> [WHAT TO WORK ON] Work through the data below and copy out every line where "Pages" is found.

***** DATASET RECORDS

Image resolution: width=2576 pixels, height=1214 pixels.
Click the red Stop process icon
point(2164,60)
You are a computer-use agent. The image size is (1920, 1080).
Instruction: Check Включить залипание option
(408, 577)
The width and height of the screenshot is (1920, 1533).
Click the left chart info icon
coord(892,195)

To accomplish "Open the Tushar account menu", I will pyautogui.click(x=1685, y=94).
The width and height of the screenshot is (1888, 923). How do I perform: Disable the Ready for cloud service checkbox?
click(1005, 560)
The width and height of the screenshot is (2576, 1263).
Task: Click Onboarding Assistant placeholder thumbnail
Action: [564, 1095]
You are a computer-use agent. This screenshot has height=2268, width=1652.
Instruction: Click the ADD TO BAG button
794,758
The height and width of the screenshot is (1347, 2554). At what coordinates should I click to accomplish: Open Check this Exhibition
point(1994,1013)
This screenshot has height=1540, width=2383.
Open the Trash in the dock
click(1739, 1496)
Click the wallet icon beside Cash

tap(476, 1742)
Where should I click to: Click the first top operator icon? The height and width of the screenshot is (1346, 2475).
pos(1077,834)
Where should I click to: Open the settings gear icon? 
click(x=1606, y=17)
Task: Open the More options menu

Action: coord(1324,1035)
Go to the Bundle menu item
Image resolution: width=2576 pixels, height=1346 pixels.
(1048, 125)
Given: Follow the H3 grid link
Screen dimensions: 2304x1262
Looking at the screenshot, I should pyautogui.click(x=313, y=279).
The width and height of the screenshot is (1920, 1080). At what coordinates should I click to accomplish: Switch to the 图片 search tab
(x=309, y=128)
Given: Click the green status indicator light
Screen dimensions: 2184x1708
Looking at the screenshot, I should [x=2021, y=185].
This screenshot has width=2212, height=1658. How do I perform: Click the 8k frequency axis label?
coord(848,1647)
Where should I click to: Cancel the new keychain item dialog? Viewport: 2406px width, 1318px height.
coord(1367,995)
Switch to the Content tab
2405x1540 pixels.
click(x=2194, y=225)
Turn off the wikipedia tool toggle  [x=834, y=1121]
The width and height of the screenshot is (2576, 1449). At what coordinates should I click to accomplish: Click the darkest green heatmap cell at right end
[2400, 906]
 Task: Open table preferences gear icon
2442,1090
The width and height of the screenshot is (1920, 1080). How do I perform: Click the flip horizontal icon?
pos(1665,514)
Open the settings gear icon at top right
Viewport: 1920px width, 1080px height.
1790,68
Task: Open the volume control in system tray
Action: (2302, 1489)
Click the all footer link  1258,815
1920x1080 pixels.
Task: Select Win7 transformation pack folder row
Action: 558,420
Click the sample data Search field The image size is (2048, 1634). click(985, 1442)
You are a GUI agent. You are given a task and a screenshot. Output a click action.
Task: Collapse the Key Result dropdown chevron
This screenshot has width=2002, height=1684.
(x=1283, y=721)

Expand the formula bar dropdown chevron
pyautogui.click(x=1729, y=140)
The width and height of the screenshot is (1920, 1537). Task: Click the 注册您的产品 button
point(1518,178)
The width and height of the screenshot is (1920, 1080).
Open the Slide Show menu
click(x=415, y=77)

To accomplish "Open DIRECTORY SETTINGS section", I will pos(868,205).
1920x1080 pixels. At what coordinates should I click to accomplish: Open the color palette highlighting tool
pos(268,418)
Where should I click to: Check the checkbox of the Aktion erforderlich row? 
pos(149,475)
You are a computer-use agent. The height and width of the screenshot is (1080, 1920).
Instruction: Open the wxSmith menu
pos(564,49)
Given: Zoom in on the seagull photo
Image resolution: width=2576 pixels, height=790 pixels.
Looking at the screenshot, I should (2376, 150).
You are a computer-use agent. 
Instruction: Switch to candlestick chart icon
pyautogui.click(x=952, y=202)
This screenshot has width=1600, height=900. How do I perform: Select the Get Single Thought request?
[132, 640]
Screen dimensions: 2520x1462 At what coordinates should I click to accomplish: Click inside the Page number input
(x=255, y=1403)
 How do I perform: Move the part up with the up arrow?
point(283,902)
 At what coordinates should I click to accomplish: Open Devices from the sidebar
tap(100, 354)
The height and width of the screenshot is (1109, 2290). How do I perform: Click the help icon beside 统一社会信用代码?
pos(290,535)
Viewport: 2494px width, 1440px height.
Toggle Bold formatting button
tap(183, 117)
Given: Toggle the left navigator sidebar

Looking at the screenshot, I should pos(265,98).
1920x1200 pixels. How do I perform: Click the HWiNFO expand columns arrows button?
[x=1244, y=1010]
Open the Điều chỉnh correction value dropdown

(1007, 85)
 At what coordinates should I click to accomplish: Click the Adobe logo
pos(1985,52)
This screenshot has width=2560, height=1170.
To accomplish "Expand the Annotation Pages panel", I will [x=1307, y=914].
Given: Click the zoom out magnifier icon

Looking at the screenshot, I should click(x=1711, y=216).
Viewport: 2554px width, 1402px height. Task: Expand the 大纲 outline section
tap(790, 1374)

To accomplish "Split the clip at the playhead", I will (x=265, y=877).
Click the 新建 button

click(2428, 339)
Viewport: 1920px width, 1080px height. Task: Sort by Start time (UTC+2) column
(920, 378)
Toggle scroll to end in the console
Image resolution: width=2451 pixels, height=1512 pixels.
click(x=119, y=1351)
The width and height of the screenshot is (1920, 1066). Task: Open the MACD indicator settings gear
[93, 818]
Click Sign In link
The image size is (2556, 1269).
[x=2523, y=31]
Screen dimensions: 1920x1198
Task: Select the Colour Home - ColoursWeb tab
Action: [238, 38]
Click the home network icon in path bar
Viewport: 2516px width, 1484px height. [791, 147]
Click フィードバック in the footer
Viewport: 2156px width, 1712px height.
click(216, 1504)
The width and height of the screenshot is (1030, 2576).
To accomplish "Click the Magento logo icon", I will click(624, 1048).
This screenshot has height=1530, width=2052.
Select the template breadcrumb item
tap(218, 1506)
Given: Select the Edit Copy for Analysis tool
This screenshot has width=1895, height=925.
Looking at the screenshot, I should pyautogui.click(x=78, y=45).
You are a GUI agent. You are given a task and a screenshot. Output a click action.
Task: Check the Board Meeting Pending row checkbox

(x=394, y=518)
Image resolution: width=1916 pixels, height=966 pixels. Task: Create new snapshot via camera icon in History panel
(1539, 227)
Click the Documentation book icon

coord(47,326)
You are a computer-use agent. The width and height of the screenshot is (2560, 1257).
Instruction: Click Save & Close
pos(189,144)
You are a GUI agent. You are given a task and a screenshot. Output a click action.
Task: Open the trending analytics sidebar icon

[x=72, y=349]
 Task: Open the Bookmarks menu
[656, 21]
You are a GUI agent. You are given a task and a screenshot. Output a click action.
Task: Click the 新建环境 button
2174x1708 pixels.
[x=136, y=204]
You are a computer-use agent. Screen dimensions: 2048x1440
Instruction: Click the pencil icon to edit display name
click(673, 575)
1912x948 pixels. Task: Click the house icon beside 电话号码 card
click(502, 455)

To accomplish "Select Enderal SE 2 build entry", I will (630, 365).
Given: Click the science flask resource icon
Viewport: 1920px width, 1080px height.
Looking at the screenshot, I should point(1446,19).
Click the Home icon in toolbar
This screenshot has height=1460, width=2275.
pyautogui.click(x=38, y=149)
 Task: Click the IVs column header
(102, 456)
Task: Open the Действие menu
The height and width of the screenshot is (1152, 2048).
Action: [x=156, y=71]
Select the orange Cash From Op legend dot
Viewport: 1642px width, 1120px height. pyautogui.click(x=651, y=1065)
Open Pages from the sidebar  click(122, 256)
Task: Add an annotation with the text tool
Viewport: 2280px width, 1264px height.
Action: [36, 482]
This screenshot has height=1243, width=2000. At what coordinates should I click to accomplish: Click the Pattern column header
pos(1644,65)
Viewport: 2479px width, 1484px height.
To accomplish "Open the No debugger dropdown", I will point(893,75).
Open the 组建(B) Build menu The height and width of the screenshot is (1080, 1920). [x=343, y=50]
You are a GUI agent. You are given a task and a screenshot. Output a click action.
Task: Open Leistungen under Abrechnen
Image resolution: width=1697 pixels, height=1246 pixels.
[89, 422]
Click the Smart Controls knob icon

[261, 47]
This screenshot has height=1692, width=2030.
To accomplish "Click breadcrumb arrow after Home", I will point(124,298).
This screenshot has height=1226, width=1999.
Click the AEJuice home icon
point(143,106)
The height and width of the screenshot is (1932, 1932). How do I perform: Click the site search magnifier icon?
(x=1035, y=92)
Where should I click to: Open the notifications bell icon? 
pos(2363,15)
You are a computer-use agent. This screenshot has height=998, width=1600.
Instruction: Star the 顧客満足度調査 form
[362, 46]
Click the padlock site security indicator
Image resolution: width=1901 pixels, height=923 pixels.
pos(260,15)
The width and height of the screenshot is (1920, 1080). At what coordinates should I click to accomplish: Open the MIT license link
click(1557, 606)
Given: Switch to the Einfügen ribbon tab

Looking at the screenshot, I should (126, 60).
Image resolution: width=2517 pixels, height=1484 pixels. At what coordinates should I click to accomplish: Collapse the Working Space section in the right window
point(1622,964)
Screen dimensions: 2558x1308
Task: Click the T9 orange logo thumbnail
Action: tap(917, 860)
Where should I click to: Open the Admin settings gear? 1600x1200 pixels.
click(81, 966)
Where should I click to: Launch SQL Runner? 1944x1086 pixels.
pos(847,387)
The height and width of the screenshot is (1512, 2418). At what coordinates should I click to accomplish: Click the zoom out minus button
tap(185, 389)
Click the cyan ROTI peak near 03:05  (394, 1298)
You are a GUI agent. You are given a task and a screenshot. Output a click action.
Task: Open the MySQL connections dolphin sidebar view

**********

> [EXERCISE OUTPUT]
To accomplish "Expand the Annotation Pages panel", I will [x=1307, y=914].
Open Pages from the sidebar  click(122, 256)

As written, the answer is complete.